In 1729, Ruinart was the first Champagne House to commercialise bubbles. A further dose of sugar and yeast was added to the bottled still dry wine to induce a second fermentation. Leaving the wine on its lees in the bottle also imparted additional flavours and changed the nature of the wine. But there remained the problem of expelling the spent yeast while retaining the wine in the original bottle. Complicated and labour-intensive riddling and disgorgement methods were gradually perfected to take care of this.

The process became known as the Champagne Method. This phrase is now banned because Champagne can only come from the Champagne region and meanwhile their technique had spread out to many other wine regions. You’ll find it used in German Sekt, Spanish Cava, French Crémant, Italian Franciacorta and many sparkling wines made in the “new world”. Instead, it is now called the Traditional Method, a.k.a. Méthode Tradionelle, Metodo Classico, and Mètode Tradicional.

Despite the complexity and expense of this method,  it remains state-of-the-art and is used with the highest quality base wines to make the best sparklers with the finest bubbles. The process transforms how the wine tastes and such wines are capable of further ageing. There have been many technological advancements in all the steps in the process, but despite this, it remains time-consuming and costly.

Some wineries use a hybrid form of this process, called either transfer process or bottle fermentation.  The wine still undergoes its second fermentation in the bottle, but the spent yeast is removed by decanting into a pressure vessel and then transferring the filtered wine to a different new bottle. Riddling is eliminated and reduces costs, but the trade-off is a loss of finesse.

In the 20th Century, other ways were found to lower the cost and time involved in making bubbles using technology. Enter Frenchman Eugéne Charmat. He developed a process that had been patented some years earlier in Italy. He replaced fermentation in the bottle with a closed pressure tank called an autoclave. Production could now be scaled up in a cheaper and more efficient way. The downside was that because an autoclave has a large volume of wine sitting on the yeast lees, yeast flavours are minimal. However, many grape varieties are more suitable for fruit flavours, so this isn’t an issue. It’s about matching the grape variety used for the still base wine to the sparkling method employed.
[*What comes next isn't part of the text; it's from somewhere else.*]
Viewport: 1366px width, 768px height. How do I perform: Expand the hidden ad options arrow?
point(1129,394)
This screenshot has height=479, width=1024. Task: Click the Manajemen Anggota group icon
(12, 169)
This Charmat (or Cuve close) method was taken up with enthusiasm where the aim is to make light, fruity fizz for early drinking. For example, Spain uses it to make some forms of Cava. In Italy, grape varieties such as Muscat (for Asti Spumante) and Glera (for Prosecco) are ideal for this method.
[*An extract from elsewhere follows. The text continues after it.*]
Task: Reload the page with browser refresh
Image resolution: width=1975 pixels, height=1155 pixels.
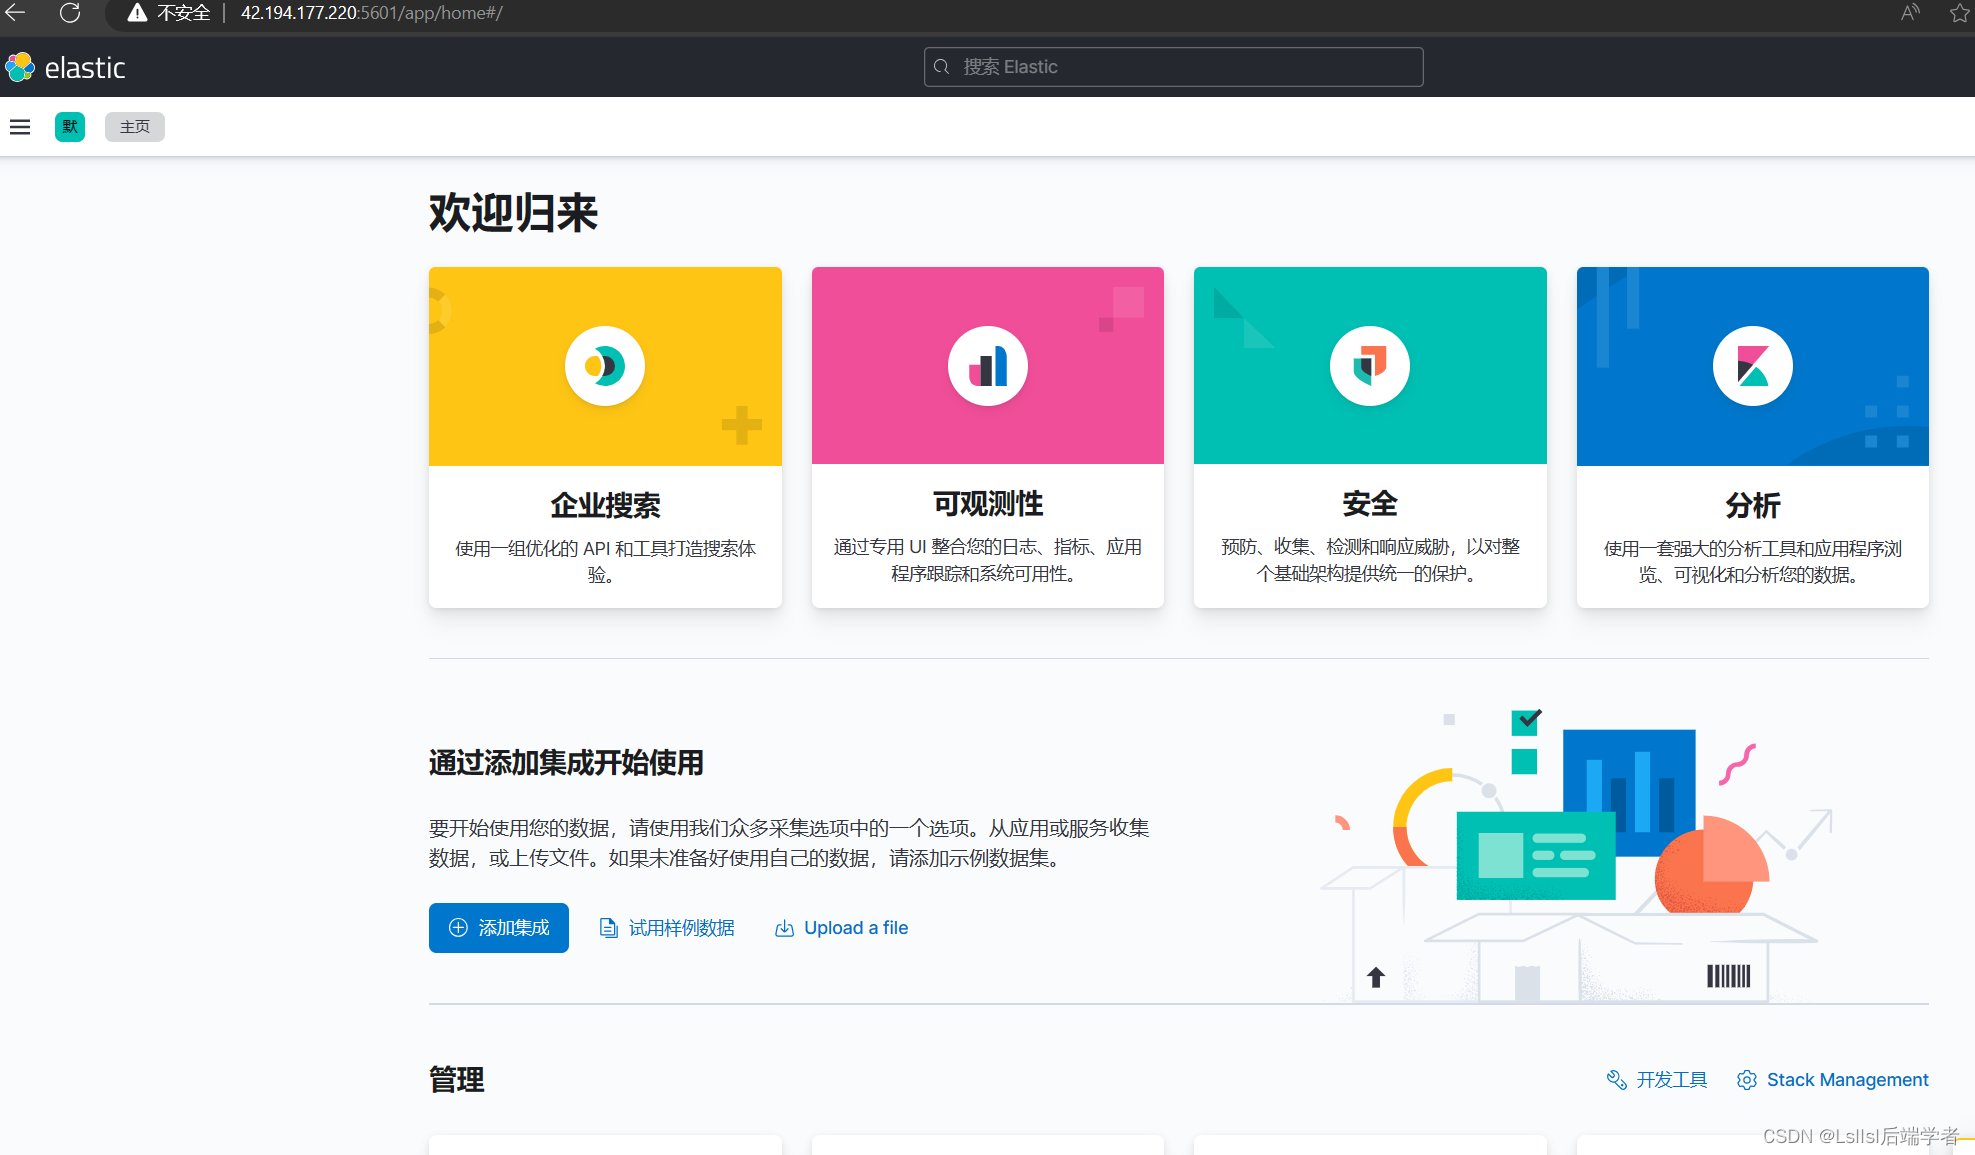Action: [x=70, y=13]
There are two other ways to make fizz. Avoid both if you enjoy wine!

The so-called Continuous Process was invented by the Soviets to slake Russian thirst. Still base wines are pumped through a series of five huge industrial tanks under pressure, with sugar and yeast added on the way. Crude filters eliminate the lees at the end. The whole process is volume driven, takes three to four weeks, is cheap and tastes ghastly. Some German and Portuguese bulk wineries employ this method to make large quantities of basic cheap fizz. That has tarnished their sparkling wine reputations even though they also make superior fizz by using the Traditional Method.

Finally, why not just use carbonation in the same way as Coke, Pepsi or Fanta? Referred to in France as “Le Pump Bicyclette,” this, as anyone that has ever owned a SodaStream knows, is cheap. However it but produces froth rather than bubble streams and goes flat quickly. Carbonation is usually for the poorest base wines, so beware of such cheap and miserable fare.

The method used to make sparkling wine has a huge influence on the quality and style of the wine as well as the price paid. The history and techniques of sparkling wine are fascinating too. What is important is which method best suits the grape variety and the quality of the base wines used.